Il mostro e la prudenza

Fermo restando che praticamente tutti, dagli investigatori ai giornalisti fino alla stragrande maggioranza degli italiani, son convinti che l’assassino di Yara sia il muratore vicino di casa, occorre riflettere sulla gogna mediatico-giudiziaria che ancora una volta colpisce un «presunto» omicida.

 

Se è vero che l’ennesimo «mostro» sbattuto in prima pagina ha un’altissima probabilità di essere davvero responsabile dei gravissimi fatti contestati (dal dna rinvenuto sui capi intimi della tredicenne alle chiamate telefoniche a ridosso della scomparsa) occorrerebbe comunque un po’ di prudenza perché di scempi giudiziari/giustizialisti sono piene le cronache che hanno dato in pasto all’opinione pubblica mostri all’apparenza certi, d’ogni colore e parentela, marocchini o albanesi, ex fidanzati o insospettabili, poi risultati innocenti. Il garantismo è una professione che andrebbe coltivata sempre, non a fasi alterne, a seconda delle convenienze.

 

Poi questo Massimo Giuseppe Bossetti, a tutt’oggi incensurato e innocente, alla fine risulterà anche colpevole ma in assenza di una confessione (che può anche non bastare come insegna la storia di zio Michele nel giallo di Avetrana) e soprattutto di una condanna definitiva, la giurisprudenza mediatica impone misura, circospezione e un po’ di accortezza che nel caso di specie non c’è stata.

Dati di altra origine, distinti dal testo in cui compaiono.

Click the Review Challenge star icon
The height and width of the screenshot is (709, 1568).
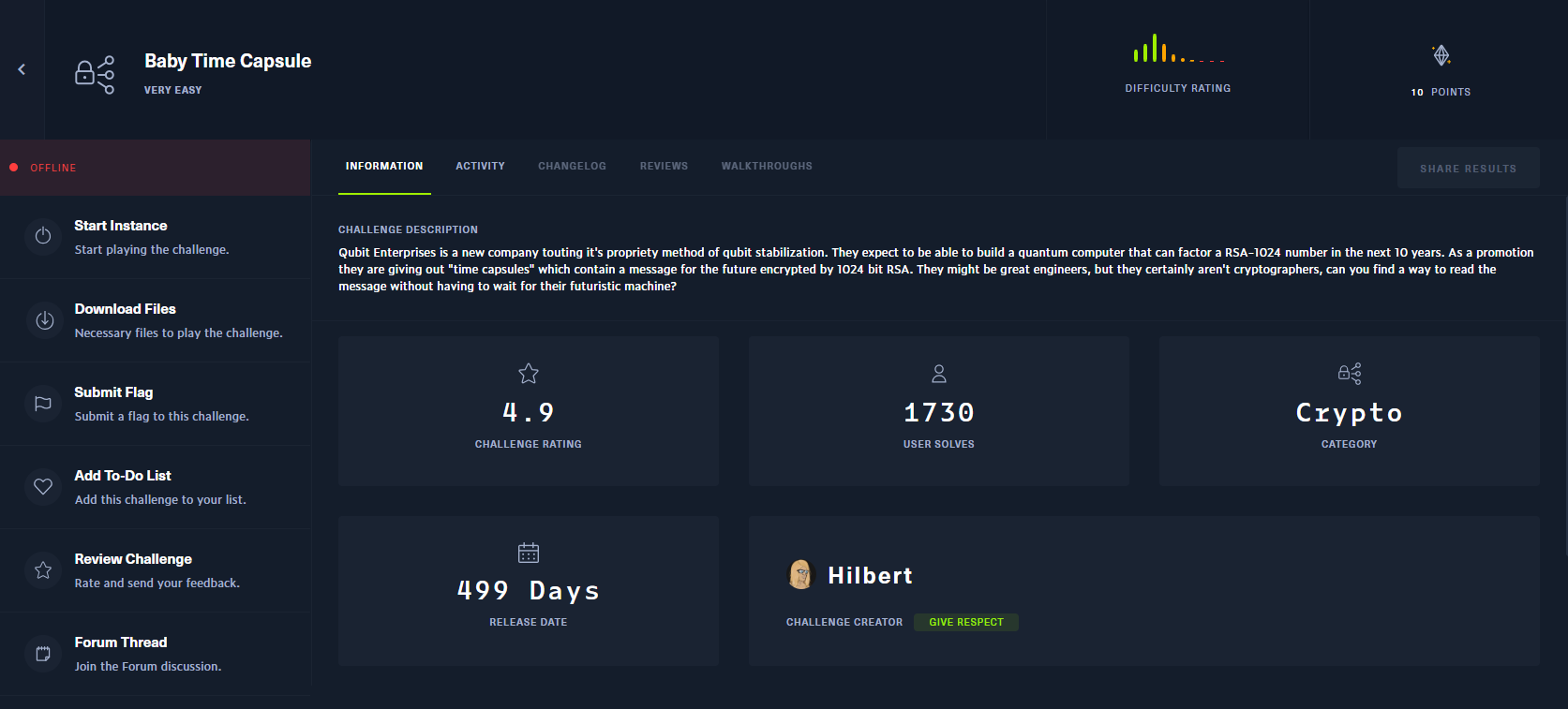(43, 570)
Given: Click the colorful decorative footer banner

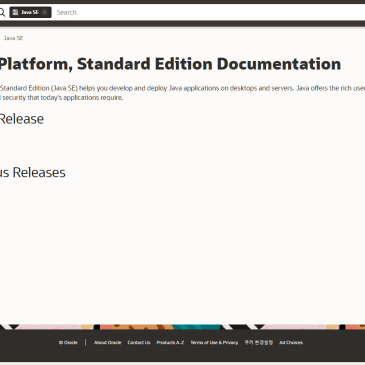Looking at the screenshot, I should click(182, 327).
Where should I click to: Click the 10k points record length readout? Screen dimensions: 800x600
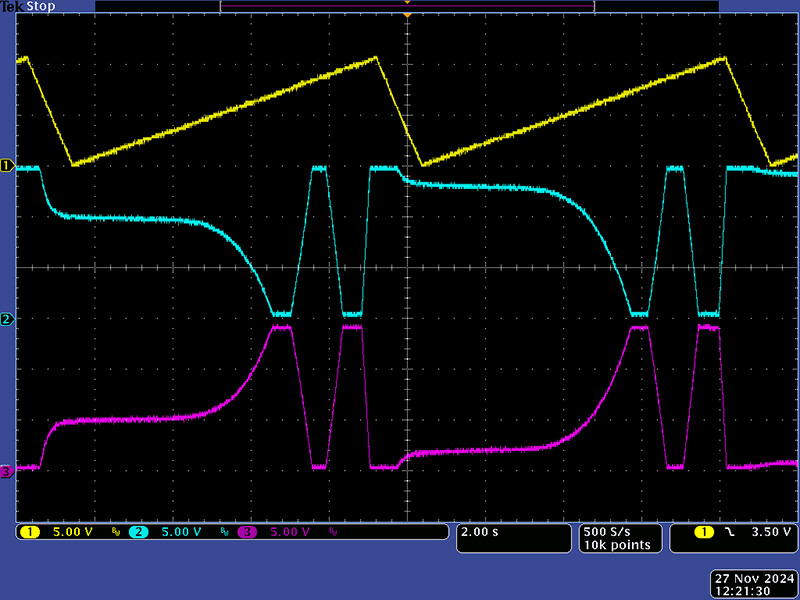[x=616, y=545]
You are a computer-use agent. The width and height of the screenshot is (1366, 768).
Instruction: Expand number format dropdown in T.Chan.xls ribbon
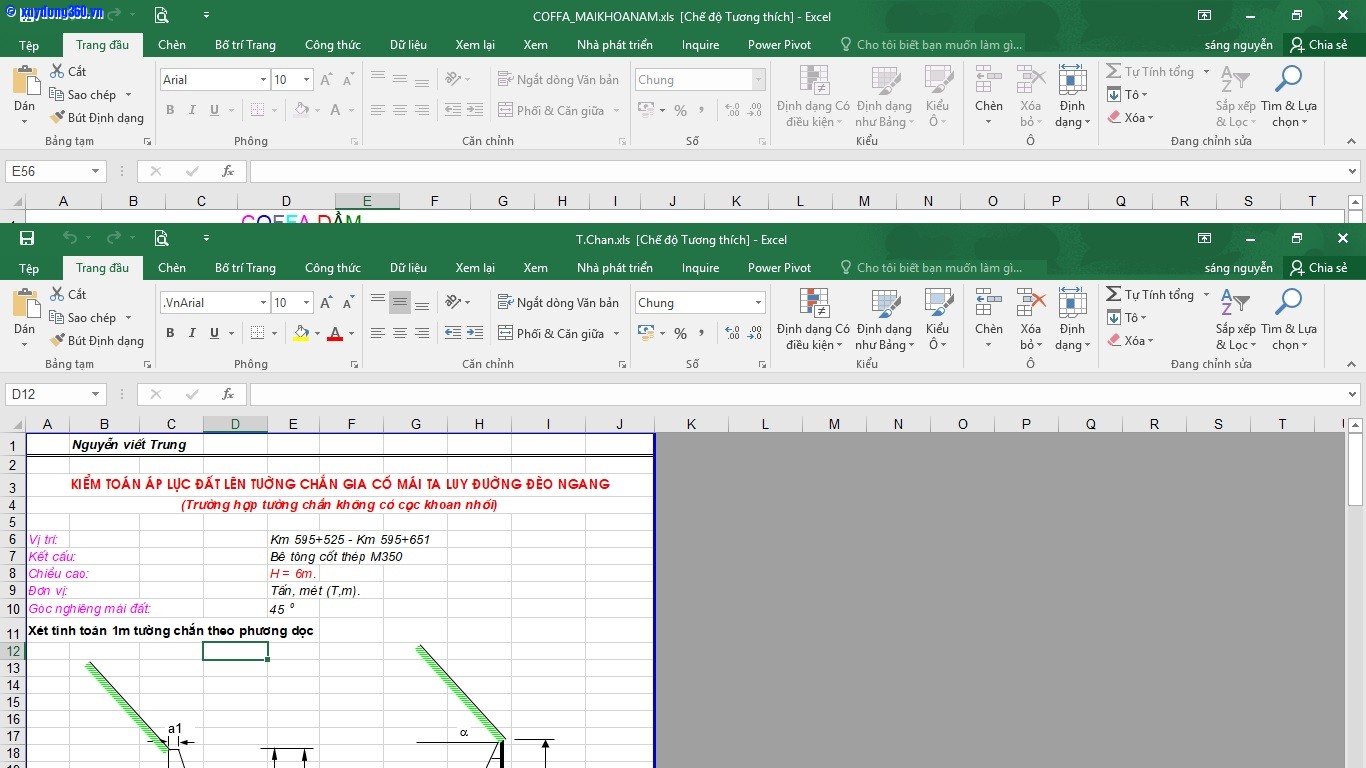pos(759,303)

A questo aggiungeteci la patetica corsa a bruciare sul tempo la notizia per guadagnarsi meriti e prime pagine: sinceramente fa sorridere il pubblico ministero di turno che si arrabbia col ministro Alfano (frettoloso nel definire «assassino di Yara» il sospettato a quel momento solo interrogato e nemmeno arrestato) perché per una volta è la politica, e non la magistratura, ad arrivare prima sotto i riflettori della notizia.

Ecco perché alla luce di quel che ogni giorno vediamo trapelare dagli uffici colabrodo delle procure fanno tenerezza le lamentele dei pubblici ministeri indispettiti perché «è stato violato il segreto istruttorio», e perché «bisognava tutelare una persona che allo stato risulta solo indagata».

 

Sarà politicamente scorretto dirlo ma la speranza, a questo punto, è che il muratore di Brembate sia davvero il mostro descritto senza mai ricorrere al condizionale. Perché se così non fosse, dopo Yara avremmo un’altra vittima. Lui.